Celebrating a spectacular Fourth with Folger exhibitions

Located a block from the US Capitol in Washington, DC, the Folger Shakespeare Library is not far from one of the country’s best Fourth of July fireworks displays, for which the National Mall is one of the top viewing locations. The original Declaration of Independence (adopted, of course, on July 4, 1776) is on display at the National Archives, partway down the Mall and within walking distance of the Folger.

The Folger collection, though, is primarily focused on other topics. It includes the largest Shakespeare collection in the world, major holdings of early modern materials from Shakespeare’s time, and materials on numerous related subjects. While the Folger’s holdings include plenty of American items, some of which are now on view, you may be surprised to learn that among the fascinating materials from the collection on display in the Out of the Vault exhibition is a letter by former First Lady Abigail Adams, a piece of social correspondence from December 18, 1816. Nor is that all. At the other end of the Stuart and Mimi Rose Rare Book and Manuscript Exhibition Hall, several other amazing American artifacts are included in the temporary Imprints in Time exhibition (see below).

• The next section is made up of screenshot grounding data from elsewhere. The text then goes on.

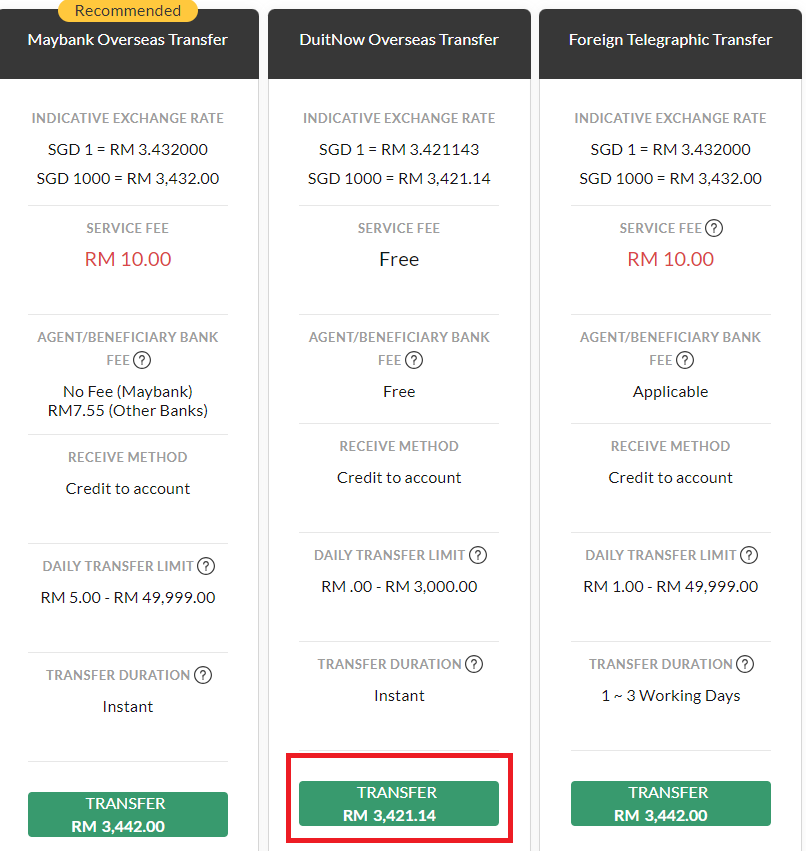Click DuitNow agent/beneficiary bank fee help icon
This screenshot has height=851, width=806.
click(414, 360)
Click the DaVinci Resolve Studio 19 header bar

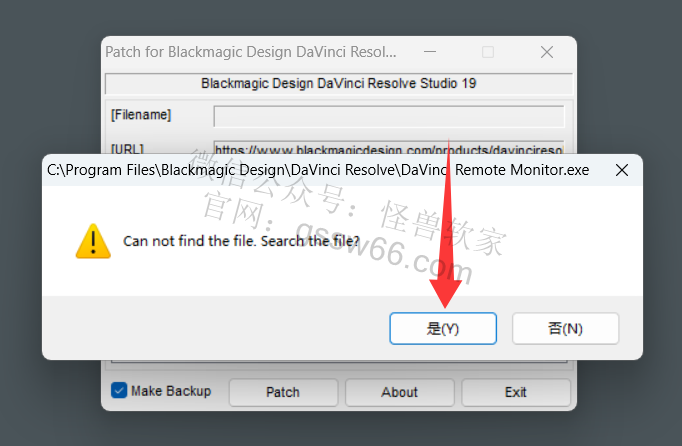(x=338, y=84)
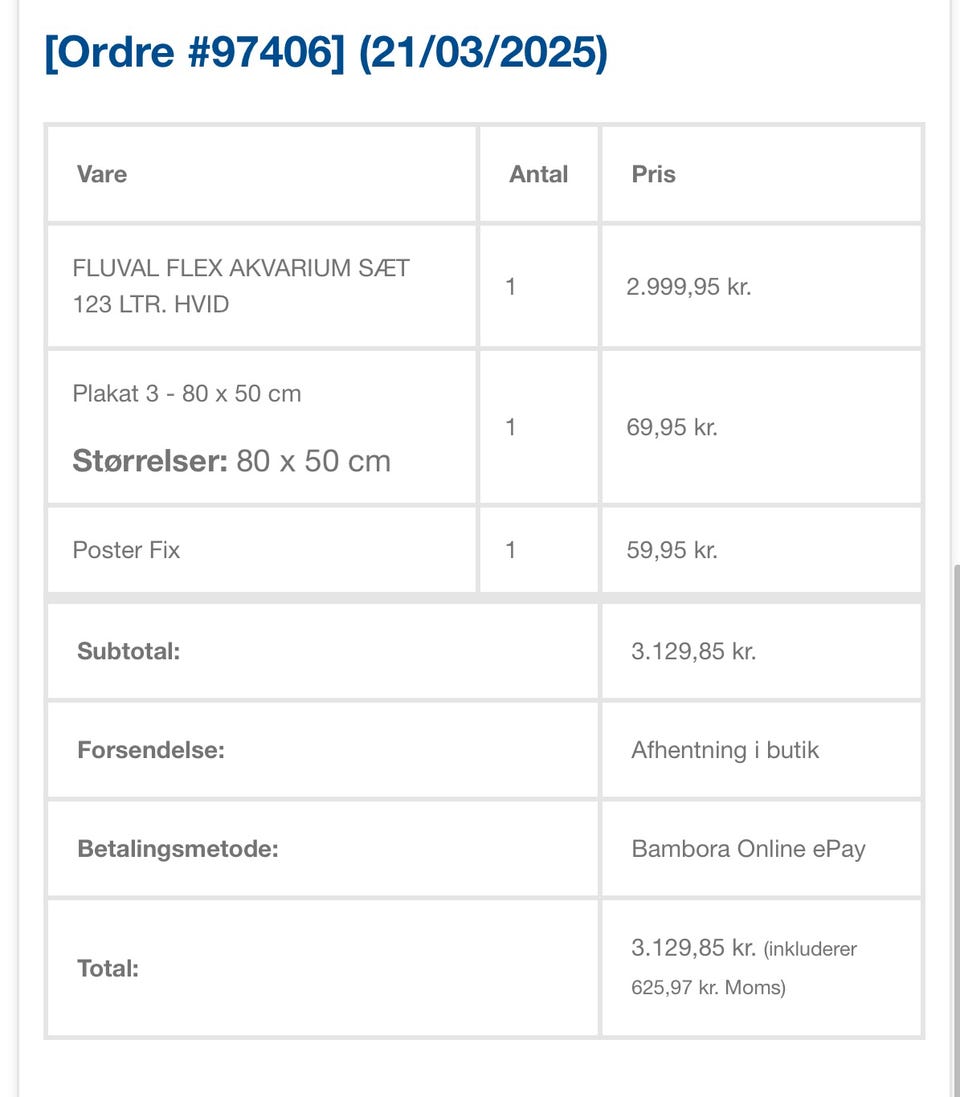Click the 2.999,95 kr. price
Image resolution: width=960 pixels, height=1097 pixels.
point(688,287)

Abigail Adams is well known for her lengthy letter exchanges with her husband, John Adams, to whom she was a close advisor, including during the Revolutionary War. A signer of the Declaration of Independence, he later became the first US vice president and succeeded President George Washington, becoming the second US president. In 1825, their son John Quincy Adams became the sixth US president. John Adams and Thomas Jefferson both died on the Fourth of July, 1826.

In Out of the Vault, remarkable items like the Abigail Adams letter are used to illustrate all kinds of activities related to the Folger collection, to give a sense of activities related to major research libraries. It shows how Henry and Emily Folger collected materials long before the Folger Shakespeare Library was built, although the process of collecting still continues today.  (Like many other rare materials on display at the Folger, the Abigail Adams letter cannot be safely displayed on a permanent basis and will only be exhibited for a short time, so be sure to come see it soon.)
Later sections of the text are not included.